In the entries that follow, the first line to write out is the one containing "エアガン買取 (1429, 714)", and the last is the one containing "酒々井店 (1225, 1415)". Reproduce that stretch exactly, with nothing before or after it.

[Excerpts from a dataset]
────
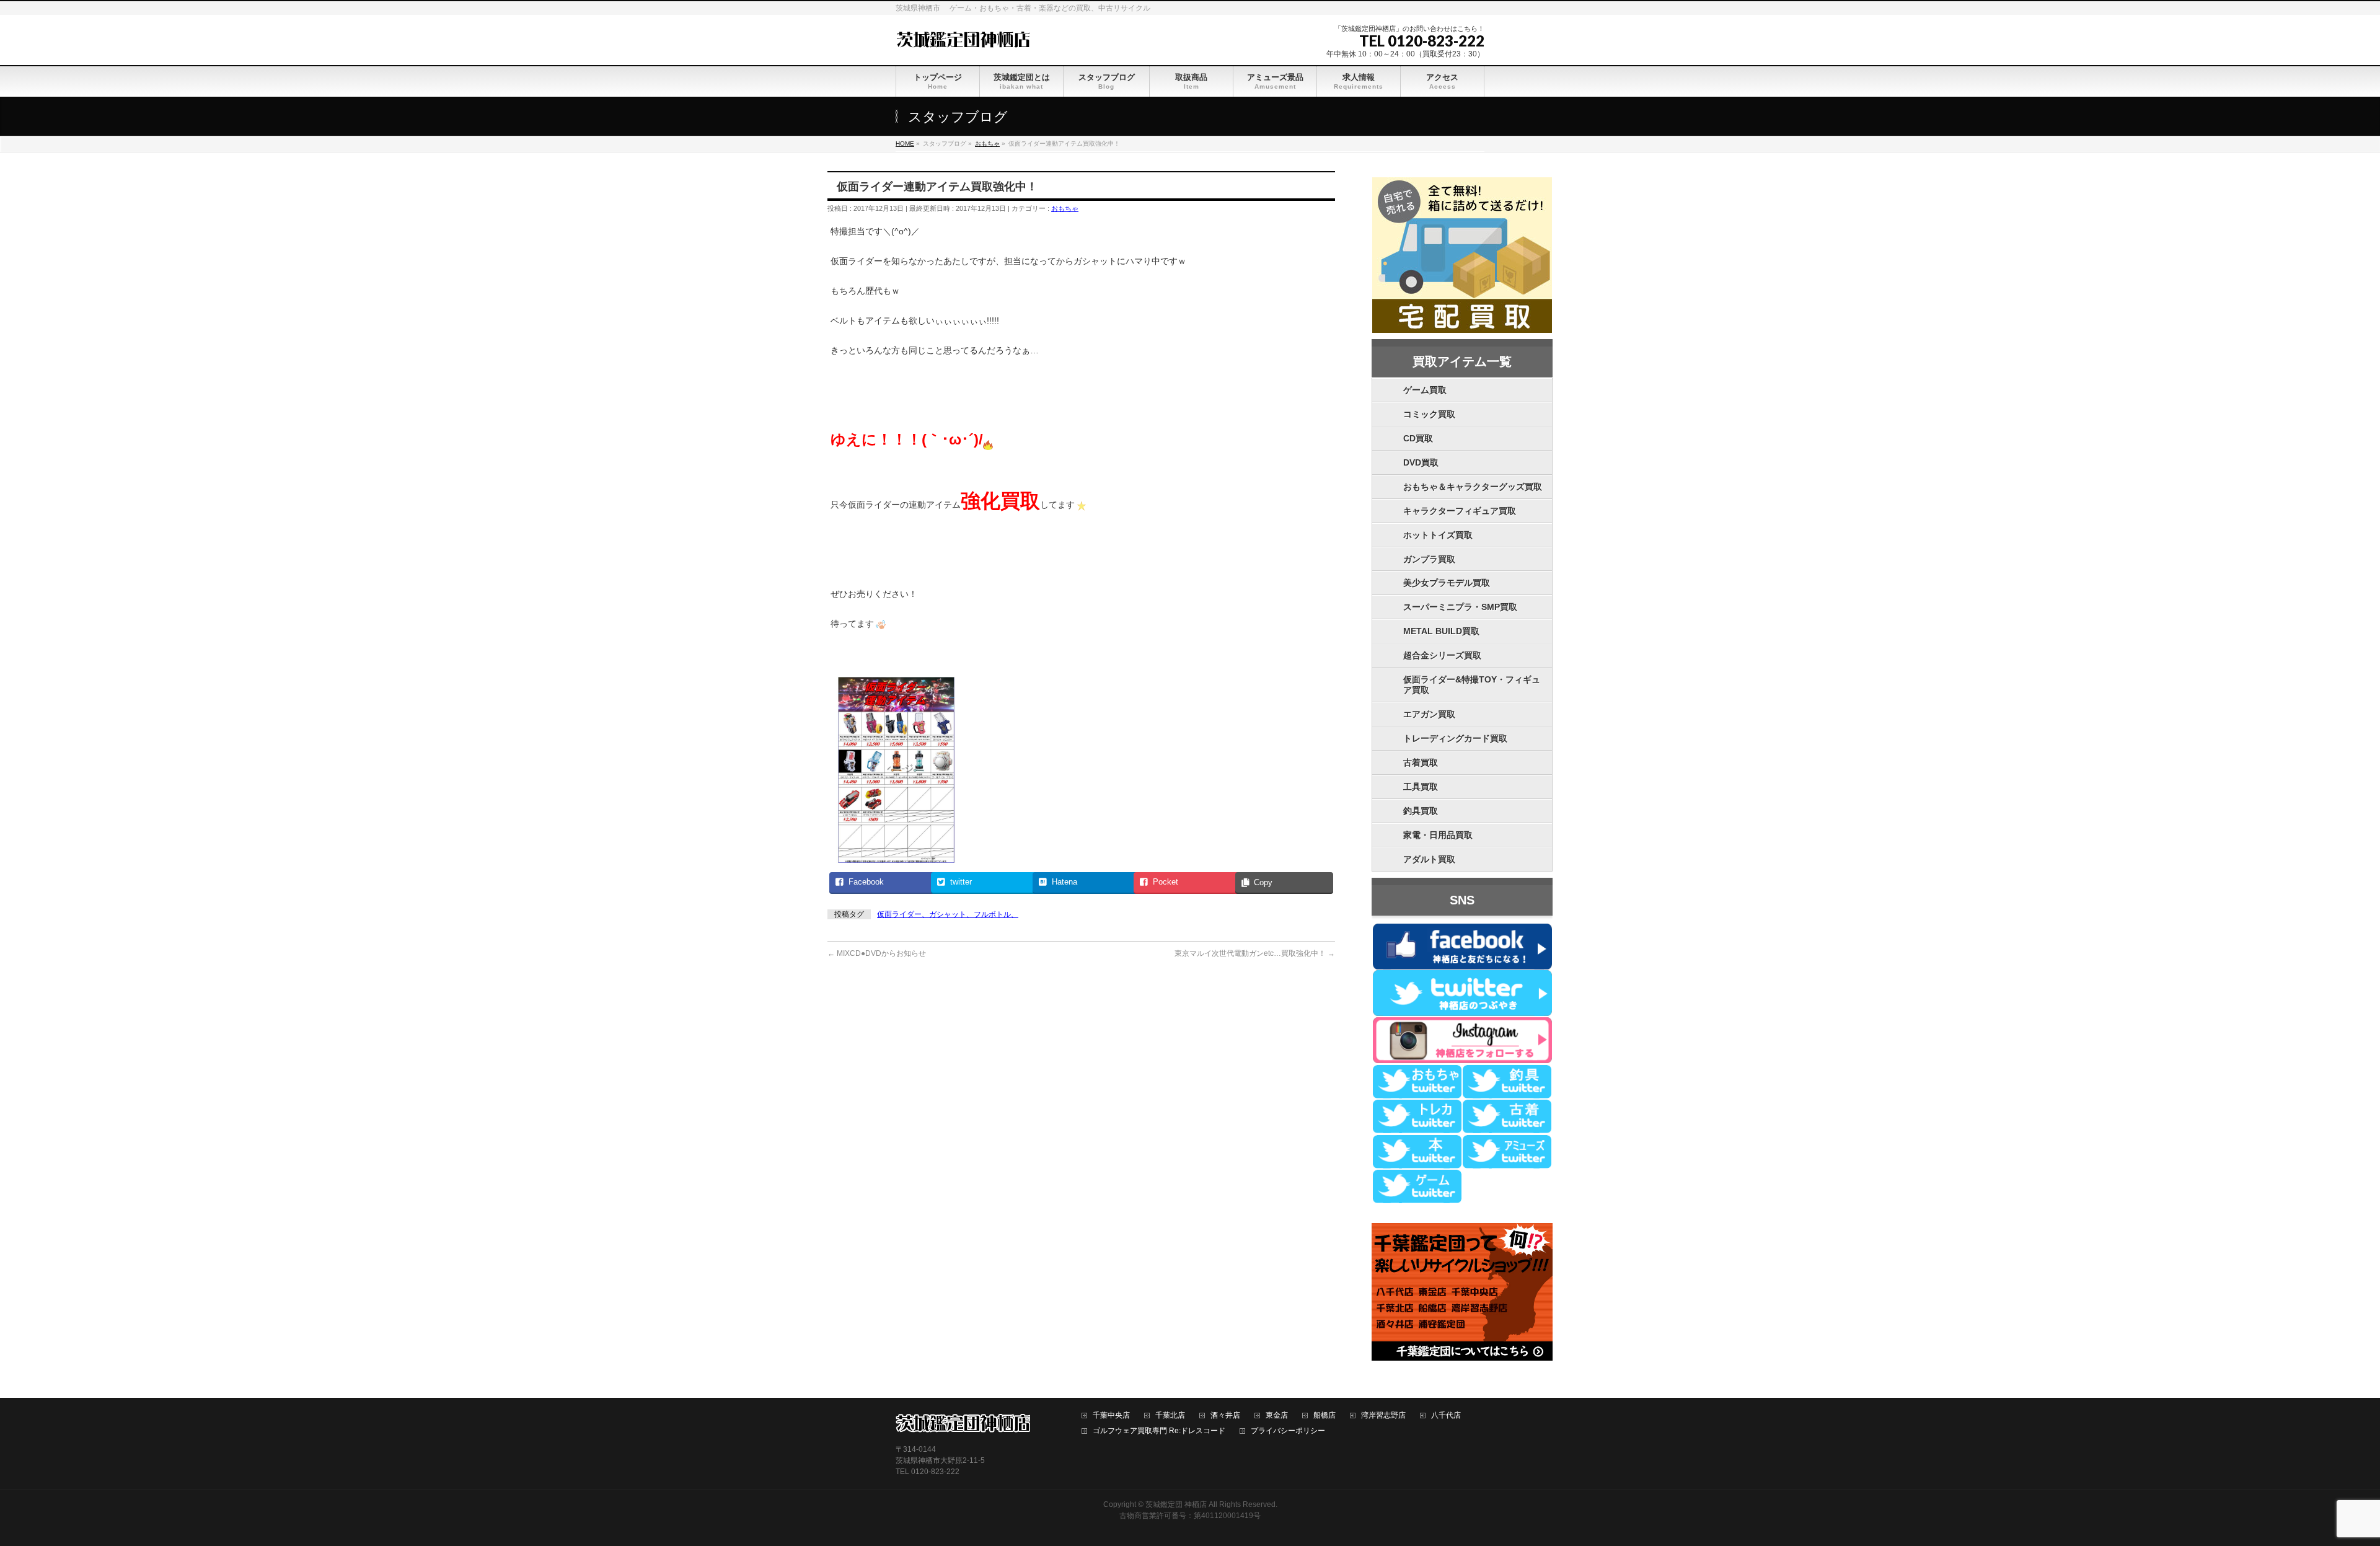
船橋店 (1324, 1415)
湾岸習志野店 (1383, 1415)
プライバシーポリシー (1288, 1431)
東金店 (1277, 1415)
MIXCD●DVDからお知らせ (876, 953)
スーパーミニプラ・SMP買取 (1460, 607)
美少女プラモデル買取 (1446, 583)
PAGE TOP (2320, 1488)
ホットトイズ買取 (1438, 535)
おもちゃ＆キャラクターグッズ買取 (1472, 487)
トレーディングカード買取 (1455, 738)
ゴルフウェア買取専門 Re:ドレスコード (1159, 1431)
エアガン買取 (1429, 714)
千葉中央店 (1111, 1415)
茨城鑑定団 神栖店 (1176, 1504)
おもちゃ (1064, 208)
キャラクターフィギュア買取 (1459, 511)
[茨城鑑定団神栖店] (963, 38)
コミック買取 (1429, 414)
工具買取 (1420, 787)
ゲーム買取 (1425, 390)
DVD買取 (1421, 462)
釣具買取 (1420, 811)
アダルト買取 (1429, 859)
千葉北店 (1170, 1415)
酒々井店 (1225, 1415)
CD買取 (1418, 438)
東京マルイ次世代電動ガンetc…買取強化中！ (1255, 953)
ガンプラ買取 (1429, 559)
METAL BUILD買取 (1441, 631)
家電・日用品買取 (1438, 835)
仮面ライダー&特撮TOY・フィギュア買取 (1471, 684)
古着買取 (1420, 762)
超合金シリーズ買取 (1442, 655)
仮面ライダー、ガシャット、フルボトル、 (947, 914)
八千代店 (1446, 1415)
────
(TASK OUTPUT)
エアガン買取 (1429, 714)
千葉中央店 (1111, 1415)
茨城鑑定団 神栖店 (1176, 1504)
おもちゃ (1064, 208)
キャラクターフィギュア買取 (1459, 511)
[茨城鑑定団神栖店] (963, 38)
コミック買取 (1429, 414)
工具買取 (1420, 787)
ゲーム買取 (1425, 390)
DVD買取 (1421, 462)
釣具買取 (1420, 811)
アダルト買取 (1429, 859)
千葉北店 (1170, 1415)
酒々井店 (1225, 1415)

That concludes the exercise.